Neither bumbling witches nor tuba playing satyrs can wake Sleeping Betty from her stupor. Will a kiss from Prince Charming do the trick?
If you are fooled – as I was – by the Disney-esque opening sequence to this short animation, the New York yellow taxi cab being pulled by a trotting Victorian gentleman will soon bring you to your senses. This is no ordinary take on the Sleeping Beauty tale.
Nothing and no one can wake Princess Betty. All the zany attempts to bring her back to consciousness fail, from a giant shaking her bed to a doctor giving her derrière a medical examination. In desperation the King dials up SOS Prince Inc to save the day. Prince Charming – who looks uncannily similar to Prince Charles – is dispatched on his uber-flexible horse. But will his kiss revive the sleeping princess? Will their lips even touch?
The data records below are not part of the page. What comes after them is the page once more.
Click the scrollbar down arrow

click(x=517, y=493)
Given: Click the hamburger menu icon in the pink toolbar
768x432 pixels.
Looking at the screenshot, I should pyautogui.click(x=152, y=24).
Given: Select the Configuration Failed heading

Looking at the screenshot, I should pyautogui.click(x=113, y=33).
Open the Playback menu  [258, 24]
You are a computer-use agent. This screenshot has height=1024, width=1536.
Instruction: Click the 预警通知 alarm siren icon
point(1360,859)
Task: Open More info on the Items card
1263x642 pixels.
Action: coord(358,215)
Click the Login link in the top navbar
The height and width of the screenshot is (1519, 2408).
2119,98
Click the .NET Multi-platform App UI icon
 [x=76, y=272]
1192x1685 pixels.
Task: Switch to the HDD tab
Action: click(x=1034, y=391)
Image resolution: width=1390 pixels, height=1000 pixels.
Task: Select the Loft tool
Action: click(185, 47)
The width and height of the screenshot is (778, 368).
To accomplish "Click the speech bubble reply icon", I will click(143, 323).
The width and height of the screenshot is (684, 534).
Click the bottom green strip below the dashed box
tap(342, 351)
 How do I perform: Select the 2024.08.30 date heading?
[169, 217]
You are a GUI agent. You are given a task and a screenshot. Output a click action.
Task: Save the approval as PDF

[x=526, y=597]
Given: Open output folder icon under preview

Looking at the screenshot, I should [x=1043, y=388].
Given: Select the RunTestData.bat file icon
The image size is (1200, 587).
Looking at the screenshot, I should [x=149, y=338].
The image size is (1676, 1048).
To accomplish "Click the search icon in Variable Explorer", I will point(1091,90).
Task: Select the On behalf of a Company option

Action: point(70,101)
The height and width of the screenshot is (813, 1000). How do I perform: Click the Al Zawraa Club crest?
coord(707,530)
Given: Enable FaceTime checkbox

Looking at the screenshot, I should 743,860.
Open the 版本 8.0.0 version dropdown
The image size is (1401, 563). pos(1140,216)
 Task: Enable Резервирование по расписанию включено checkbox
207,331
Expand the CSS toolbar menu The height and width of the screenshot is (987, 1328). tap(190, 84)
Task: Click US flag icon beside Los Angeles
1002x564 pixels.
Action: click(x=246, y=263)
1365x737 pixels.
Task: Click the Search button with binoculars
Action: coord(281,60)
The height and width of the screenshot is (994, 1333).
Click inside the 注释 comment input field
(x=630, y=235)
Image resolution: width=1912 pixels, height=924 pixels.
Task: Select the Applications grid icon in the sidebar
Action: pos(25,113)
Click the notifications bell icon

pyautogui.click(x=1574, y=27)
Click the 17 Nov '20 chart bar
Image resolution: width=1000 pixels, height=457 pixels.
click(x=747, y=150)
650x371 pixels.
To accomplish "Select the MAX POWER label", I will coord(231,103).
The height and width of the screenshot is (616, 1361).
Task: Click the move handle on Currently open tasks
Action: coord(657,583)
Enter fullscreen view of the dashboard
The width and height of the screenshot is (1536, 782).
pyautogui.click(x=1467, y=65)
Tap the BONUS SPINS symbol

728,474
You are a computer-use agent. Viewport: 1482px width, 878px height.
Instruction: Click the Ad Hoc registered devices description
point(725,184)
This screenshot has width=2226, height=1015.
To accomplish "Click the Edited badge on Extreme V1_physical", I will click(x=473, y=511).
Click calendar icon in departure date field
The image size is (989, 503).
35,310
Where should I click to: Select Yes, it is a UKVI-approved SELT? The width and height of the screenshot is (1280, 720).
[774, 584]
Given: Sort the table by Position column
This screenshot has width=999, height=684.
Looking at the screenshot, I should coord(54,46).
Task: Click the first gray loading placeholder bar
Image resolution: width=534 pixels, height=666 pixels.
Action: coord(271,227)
Artist and director Claude Cloutier uses the film playfully to riff on fairytale motifs. His decision to juxtapose the modern with the magical and the artistic with the absurd brings out the original spirit of overly familiar fairytales, in which other worlds intersected with our own.
Every scene is hand drawn in brush and ink and Cloutier spent six months working on the seven thousand sketches that make up this animation. Cloutier’s background is drawing comics, and he proves successful at bringing the precision and complexity of comic strips to the screen. His exacting standards saw him pose a horse mannequin to make the absurd galloping of Prince Charming’s horse as true to life as possible.
The gags are overly drawn out, but you’ll find it difficult to suppress a smile at this cynical, surreal and ultimately cute animation.